Each time you run Stacks populations
with designated filters, you should
store the files in a separate directory. You should also include a file
containing the code that was used to produce the output.
QC data
results/
├── 2017-08-01_results/
│ ├── demuxed_seq/
│ ├── demuxed_cat/
│ ├── alignments/
│ ├── stacks/
│ ├── qc/
│ │ ├── fastqc/
│ │ │ ├── ...
│ │ │ ├── ...
│ │ │ └── ...
│ │ ├── flagstat/
│ │ │ ├── ...
│ │ │ ├── ...
│ │ │ └── ...
│ │ └── ...
│ └── ...
The qc
directory should contain the output of programs run for quality
control purposes (e.g. fastQC, samtools flagstat).
Scripts directory
It’s up to you if you want to store your scripts inside the scripts
directory
or with the output files that were generated.
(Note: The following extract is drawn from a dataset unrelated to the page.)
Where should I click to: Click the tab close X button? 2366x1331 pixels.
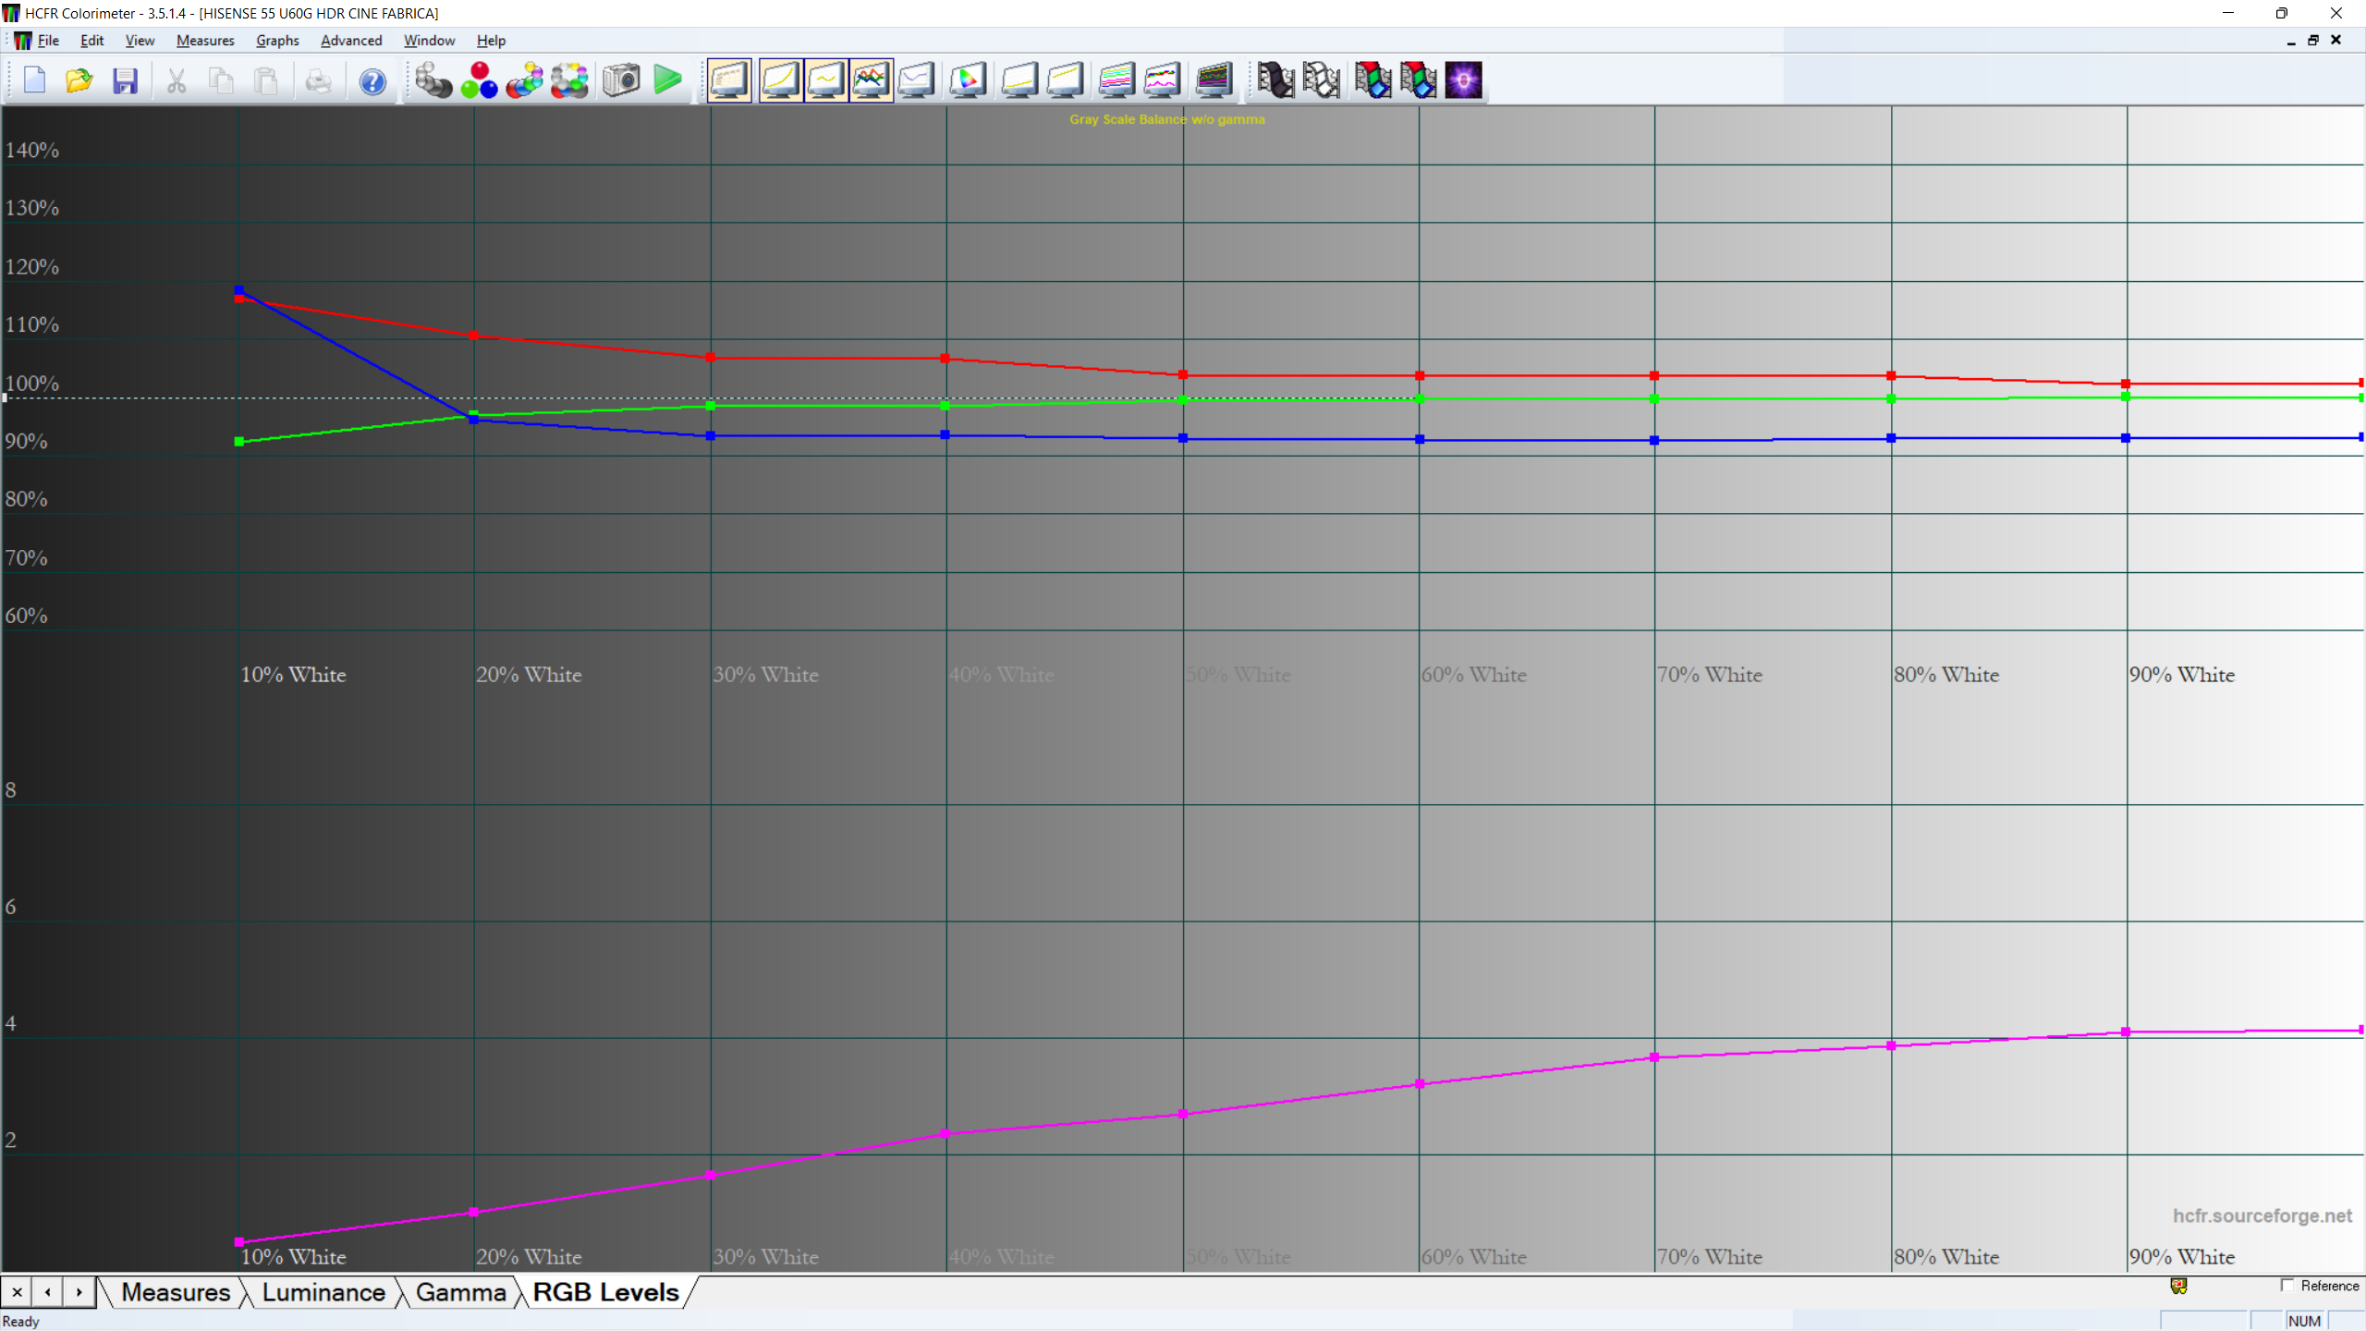tap(17, 1292)
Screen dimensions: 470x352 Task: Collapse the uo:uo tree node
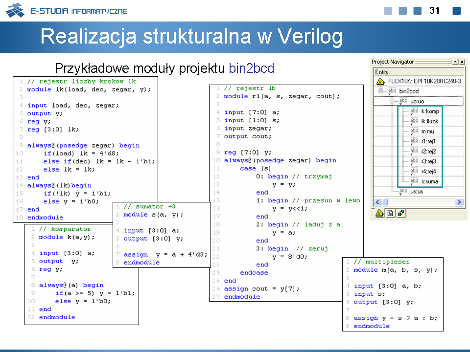392,101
Just make sure you document
all the code that was run somewhere sensible.
Software directory
If you have any additional software you compiled specifically for your project, you can store them here.
README files
README files are plain-text files where you should write descriptions of what the directory contains, what analysis was done, why certain parameters were chosen, what results were found, etc. Place a README file in any directory you feel could use one. Documenting your work clearly is good practice and often pays dividends in the future.